Electronic ticketing: the difference it makes

24 June 2005  •  Author(s): Tony Yeung, Chairman, Commission on Information Technology and Innovation, UITP

Electronic Ticketing (ET) systems have been implemented for years in major public transport networks, whether in Europe (London and Paris), in Asia (Hong Kong and Singapore) or in South America (Santiago de Chile) and many companies around the world intend to follow this path. But now that these systems have been implemented, can it be claimed that smartcards improve the efficiency and quality of the network? What are the benefits of ET for public transport authorities, operators and most importantly, passengers?

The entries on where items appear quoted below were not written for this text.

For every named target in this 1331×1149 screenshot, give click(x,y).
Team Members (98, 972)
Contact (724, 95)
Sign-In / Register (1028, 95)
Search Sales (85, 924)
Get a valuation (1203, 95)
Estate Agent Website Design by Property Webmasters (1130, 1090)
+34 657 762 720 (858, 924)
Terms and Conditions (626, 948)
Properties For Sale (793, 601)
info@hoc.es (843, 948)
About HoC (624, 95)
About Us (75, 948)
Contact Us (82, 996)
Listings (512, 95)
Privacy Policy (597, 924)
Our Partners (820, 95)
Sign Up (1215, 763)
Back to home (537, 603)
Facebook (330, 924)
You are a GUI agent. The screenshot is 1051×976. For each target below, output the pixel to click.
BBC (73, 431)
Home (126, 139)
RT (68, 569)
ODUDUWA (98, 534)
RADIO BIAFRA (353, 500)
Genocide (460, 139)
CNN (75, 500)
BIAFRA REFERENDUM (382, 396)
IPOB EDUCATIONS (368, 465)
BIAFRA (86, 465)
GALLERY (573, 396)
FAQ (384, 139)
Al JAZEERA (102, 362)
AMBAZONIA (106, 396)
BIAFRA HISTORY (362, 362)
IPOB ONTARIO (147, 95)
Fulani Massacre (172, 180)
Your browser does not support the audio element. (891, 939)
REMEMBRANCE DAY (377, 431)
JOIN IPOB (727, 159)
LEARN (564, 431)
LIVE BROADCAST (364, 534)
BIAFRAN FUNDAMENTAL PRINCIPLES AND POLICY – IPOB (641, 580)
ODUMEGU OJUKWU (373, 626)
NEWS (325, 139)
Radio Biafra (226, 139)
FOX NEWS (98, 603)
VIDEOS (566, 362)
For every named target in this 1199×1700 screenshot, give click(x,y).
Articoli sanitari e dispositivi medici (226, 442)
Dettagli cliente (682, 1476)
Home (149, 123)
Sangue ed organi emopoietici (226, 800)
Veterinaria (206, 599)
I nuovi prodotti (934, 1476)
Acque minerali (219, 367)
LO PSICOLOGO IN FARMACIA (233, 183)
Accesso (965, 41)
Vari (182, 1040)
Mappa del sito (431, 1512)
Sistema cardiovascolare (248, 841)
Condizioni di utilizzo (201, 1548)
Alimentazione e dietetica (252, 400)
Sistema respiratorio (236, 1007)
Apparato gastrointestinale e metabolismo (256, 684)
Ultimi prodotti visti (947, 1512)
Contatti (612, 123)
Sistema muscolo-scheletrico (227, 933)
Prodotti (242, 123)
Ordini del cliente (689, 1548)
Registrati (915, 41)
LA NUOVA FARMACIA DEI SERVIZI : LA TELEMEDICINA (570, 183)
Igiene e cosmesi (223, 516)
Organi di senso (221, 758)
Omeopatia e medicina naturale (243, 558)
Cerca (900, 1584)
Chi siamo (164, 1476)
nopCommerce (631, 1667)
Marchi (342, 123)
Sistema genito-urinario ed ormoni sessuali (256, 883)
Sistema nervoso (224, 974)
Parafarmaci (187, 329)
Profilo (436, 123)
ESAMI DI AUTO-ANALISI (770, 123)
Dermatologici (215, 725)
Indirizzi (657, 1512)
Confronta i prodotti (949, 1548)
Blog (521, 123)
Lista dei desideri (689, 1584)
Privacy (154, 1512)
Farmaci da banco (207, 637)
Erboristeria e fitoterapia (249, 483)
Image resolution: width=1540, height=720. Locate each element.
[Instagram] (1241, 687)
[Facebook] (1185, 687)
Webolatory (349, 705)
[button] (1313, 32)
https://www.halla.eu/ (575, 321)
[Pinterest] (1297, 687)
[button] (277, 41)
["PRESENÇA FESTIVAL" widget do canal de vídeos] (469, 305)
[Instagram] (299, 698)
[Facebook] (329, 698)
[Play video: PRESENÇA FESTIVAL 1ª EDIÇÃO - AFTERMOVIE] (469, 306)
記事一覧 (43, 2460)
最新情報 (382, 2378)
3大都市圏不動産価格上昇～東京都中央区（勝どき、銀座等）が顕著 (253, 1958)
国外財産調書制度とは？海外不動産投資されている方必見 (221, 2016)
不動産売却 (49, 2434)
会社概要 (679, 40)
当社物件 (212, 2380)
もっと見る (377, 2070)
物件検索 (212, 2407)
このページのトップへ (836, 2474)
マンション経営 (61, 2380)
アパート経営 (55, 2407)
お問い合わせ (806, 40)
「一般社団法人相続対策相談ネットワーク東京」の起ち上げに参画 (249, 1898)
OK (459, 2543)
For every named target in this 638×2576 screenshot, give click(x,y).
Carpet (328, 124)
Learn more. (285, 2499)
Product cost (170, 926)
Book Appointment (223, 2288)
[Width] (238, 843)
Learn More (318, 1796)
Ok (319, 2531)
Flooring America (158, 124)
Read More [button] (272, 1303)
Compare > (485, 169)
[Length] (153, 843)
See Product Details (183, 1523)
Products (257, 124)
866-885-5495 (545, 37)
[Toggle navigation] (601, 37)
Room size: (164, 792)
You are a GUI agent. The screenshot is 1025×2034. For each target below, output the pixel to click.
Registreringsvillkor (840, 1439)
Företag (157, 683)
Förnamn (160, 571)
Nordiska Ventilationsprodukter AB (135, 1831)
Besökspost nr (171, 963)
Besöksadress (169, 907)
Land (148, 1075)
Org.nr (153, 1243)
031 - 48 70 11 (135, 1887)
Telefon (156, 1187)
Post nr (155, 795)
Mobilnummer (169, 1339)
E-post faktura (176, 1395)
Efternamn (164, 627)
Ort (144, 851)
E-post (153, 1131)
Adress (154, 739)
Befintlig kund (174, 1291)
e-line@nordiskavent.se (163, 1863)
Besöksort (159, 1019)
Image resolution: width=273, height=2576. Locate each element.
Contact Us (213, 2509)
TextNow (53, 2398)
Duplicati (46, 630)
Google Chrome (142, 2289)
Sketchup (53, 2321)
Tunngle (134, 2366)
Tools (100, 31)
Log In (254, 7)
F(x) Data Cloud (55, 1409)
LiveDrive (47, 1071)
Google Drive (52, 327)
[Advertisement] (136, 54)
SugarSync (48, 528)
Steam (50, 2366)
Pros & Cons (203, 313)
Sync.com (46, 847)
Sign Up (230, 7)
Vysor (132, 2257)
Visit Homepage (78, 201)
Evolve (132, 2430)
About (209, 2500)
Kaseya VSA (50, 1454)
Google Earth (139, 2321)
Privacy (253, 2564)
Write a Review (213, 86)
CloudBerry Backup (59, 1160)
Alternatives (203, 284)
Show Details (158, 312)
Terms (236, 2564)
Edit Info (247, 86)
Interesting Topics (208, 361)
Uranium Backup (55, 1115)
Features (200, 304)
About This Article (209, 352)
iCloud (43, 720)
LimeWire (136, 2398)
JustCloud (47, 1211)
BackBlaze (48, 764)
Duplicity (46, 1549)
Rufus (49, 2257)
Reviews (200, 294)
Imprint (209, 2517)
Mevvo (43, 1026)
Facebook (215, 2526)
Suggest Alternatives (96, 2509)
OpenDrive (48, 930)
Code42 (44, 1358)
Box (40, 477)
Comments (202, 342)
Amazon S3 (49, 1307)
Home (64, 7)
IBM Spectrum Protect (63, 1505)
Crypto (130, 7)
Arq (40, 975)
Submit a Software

Local (and regional) authorities are nowadays faced with complex mobility issues. Their constituents expect them to find innovative, quick and affordable solutions to the massive problem of congestion, which has become a common situation in any city around the world. To this end, it appears that ET is a unique opportunity to achieve mobility in cities. ET systems are indeed the easiest way to create seamless journeys in public transport networks: passengers can hop on a bus, then take a local train or use the metro with the same ticket, but they can also change operator without even realising it. Transport authorities are then able to offer a unified fare media model, upgrading not only the efficiency but also the image of the transport network of their area of influence. In the same vein, they can introduce flexible and more complex tariffs, making a difference in fare prices for passengers travelling during peak hours or off peak hours, for instance. Citizens who are granted special rights, like students, elderly or disabled people, are also assured to benefit from a fare adapted to their situation.